LE INCONGRUENZE DEL CASO - Sull'innocenza di Romagnoli Di Biagio non si pronuncia: «Io non entro nel merito processuale della vicenda né tantomeno dell’inchiesta, perché non è di mia competenza». E aggiunge, però, che «certamente da quello che è dato sapere non sembrerebbero esservi elementi di prova tali da giustificare una eventuale condanna da 17 anni all’ergastolo». La legge americana, infatti, prevede una dura condanna per quel reato, ma quello che fa notare D Biagio è che non sarebbero affatto limpide le modalità con cui le forze dell'ordine statunitensi avrebbero incastrato l'ex deputato di Forza Italia. Dalla lettura dell'atto di accusa della Procura di New York, infatti, sembrerebbe emergere che, non solo non vi è traccia di cessione di armi, ma neanche un accordo finalizzato a una vendita. In occasione degli incontri incriminati, inoltre, la merce non era stata acquistata dai fornitori né individuata per qualità e quantità e non vi era alcuna traccia di danaro.
UN NUOVO CASO MARO'? - Sembrerebbe, ancora, che il detenuto avrebbe subito un interrogatorio di tre ore da parte degli agenti della DEA in assenza del difensore, nonostante avesse più volte richiesto di contattare un avvocato e l'Ambasciata italiana, in apparente violazione di diritti comunitariamente riconosciuti.
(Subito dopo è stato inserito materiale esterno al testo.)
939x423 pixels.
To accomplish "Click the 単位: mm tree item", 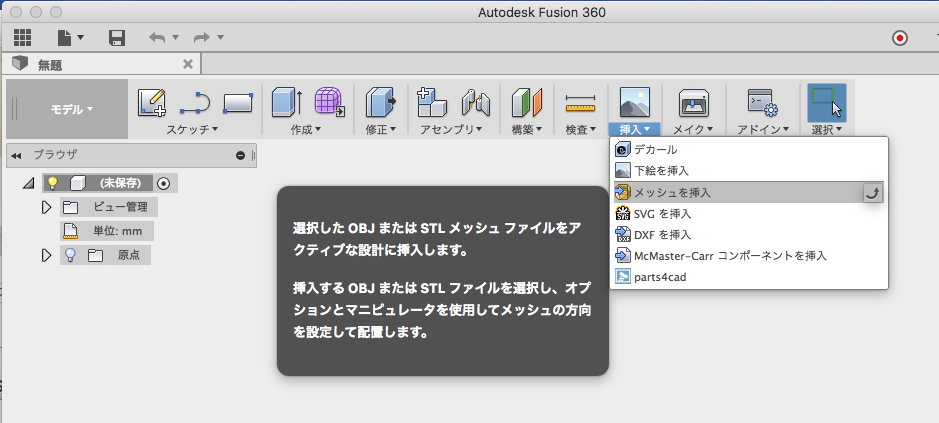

Quello che il Senatore Di Biagio chiede è che Romagnoli, in qualità di cittadino italiano, venga affidato alla giurisdizione del Paese di appartenenza, «in base alla cosiddetta Convenzione di Palermo sottoscritta dall'Italia e ai sensi della legge n. 146 del 2006». il Governo dovrà, quindi, prendere in mano la situazione e cercare di evitare il ripetersi di una circostanza tristemente nota, un precedente importante e ancora irrisolto tutto italiano: la questione dei Marò.